Cronaca
Torre Annuziata: Tentato omicidio al Lido Azzurro, un arresto
Pubblicato
2 anni fail

Torre Annunziata: tentato omicidio tra la folla al Lido Azzurro. L’indagato avrebbe aperto il fuoco per uno sguardo di sfida lanciato dalla vittima
Torre Annunziata. I Carabinieri del Nucleo Investigativo di Torre Annunziata, la Squadra Mobile di Napoli ed il Commissariato PS di Torre Annunziata, il 26 luglio 2024, hanno eseguito un decreto di fermo emesso dalla Direzione Distrettuale Antimafia di Napoli nei confronti di una persona gravemente indiziata dei reati di tentato omicidio, strage nonché detenzione e porto di armi da sparo, delitti aggravati dal cosidddetto metodo mafioso.
A darne notizia una comunicazione del Comando Provinciale Carabinieri di Napoli su delega del Procuratore distrettuale.
Successivamente il GIP del Tribunale di Torre Annunziata, in data 29 luglio 2024, non convalidava il fermo per difetto di un attuale e concreto pericolo di fuga, ma emetteva ordinanza di custodia in carcere a carico dell’indagato per tutti i reati contestati, escludendo la circostanza dell’aggravante del metodo mafioso per il solo delitto di strage.

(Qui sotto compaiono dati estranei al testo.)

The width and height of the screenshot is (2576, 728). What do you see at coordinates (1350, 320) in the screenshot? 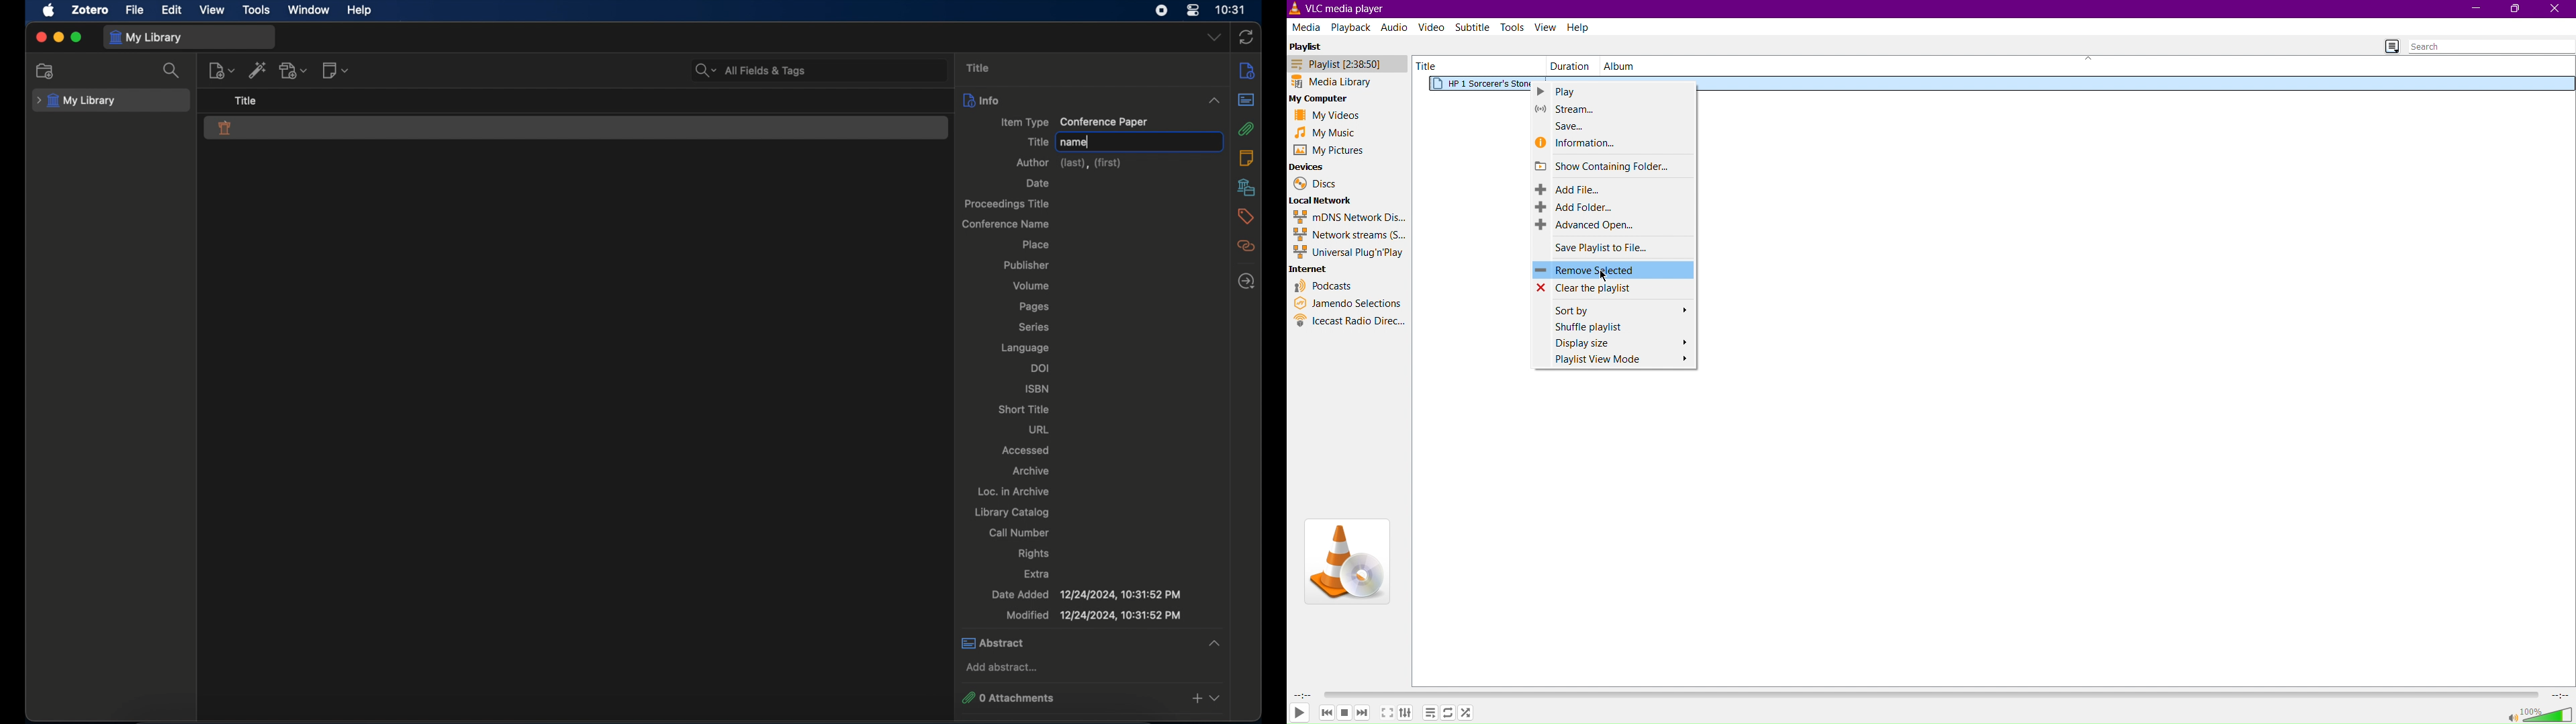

L’indagato, il 19 luglio 2024 e in pieno giorno, aveva fatto ingresso all’interno dello stabilimento balneare “Lido Azzurro” di Torre Annunziata con un complice non ancora identificato, entrambi armati rispettivamente di una pistola e di un fucile. Li, l’indagato avrebbe aperto il fuoco nei confronti di una persona che si trovava nel mezzo di una folla di bagnanti – così mettendo in pericolo la pubblica incolumità – mentre la vittima designata riusciva a scappare ed a mettersi in salvo.
L’azione sarebbe stata preordinata ed organizzata per punire la vittima a causa di uno sguardo di sfida che avrebbe rivolto all’aggressore.
Grazie alle attività tecniche già in essere dei Carabinieri del Nucleo Investigativo di Torre Annunziata e ai successivi accertamenti svolti nell’immediatezza dei fatti da parte della Polizia di Stato, individuate le presumibili ragioni sottese all’agguato e uno degli autori.
Gli inquirenti ritengono le modalità dell’azione descritte tipicamente mafiose in considerazione non solo della complessiva ricostruzione della condotta, ma anche del presumibile movente della stessa.
L’ordinanza eseguita è una misura cautelare disposta in sede di indagini preliminari. Contro di essa sono ammessi mezzi di impugnazione e il destinatario della stessa è persona sottoposta alle indagini e, quindi, presunta innocente fino a sentenza definitiva.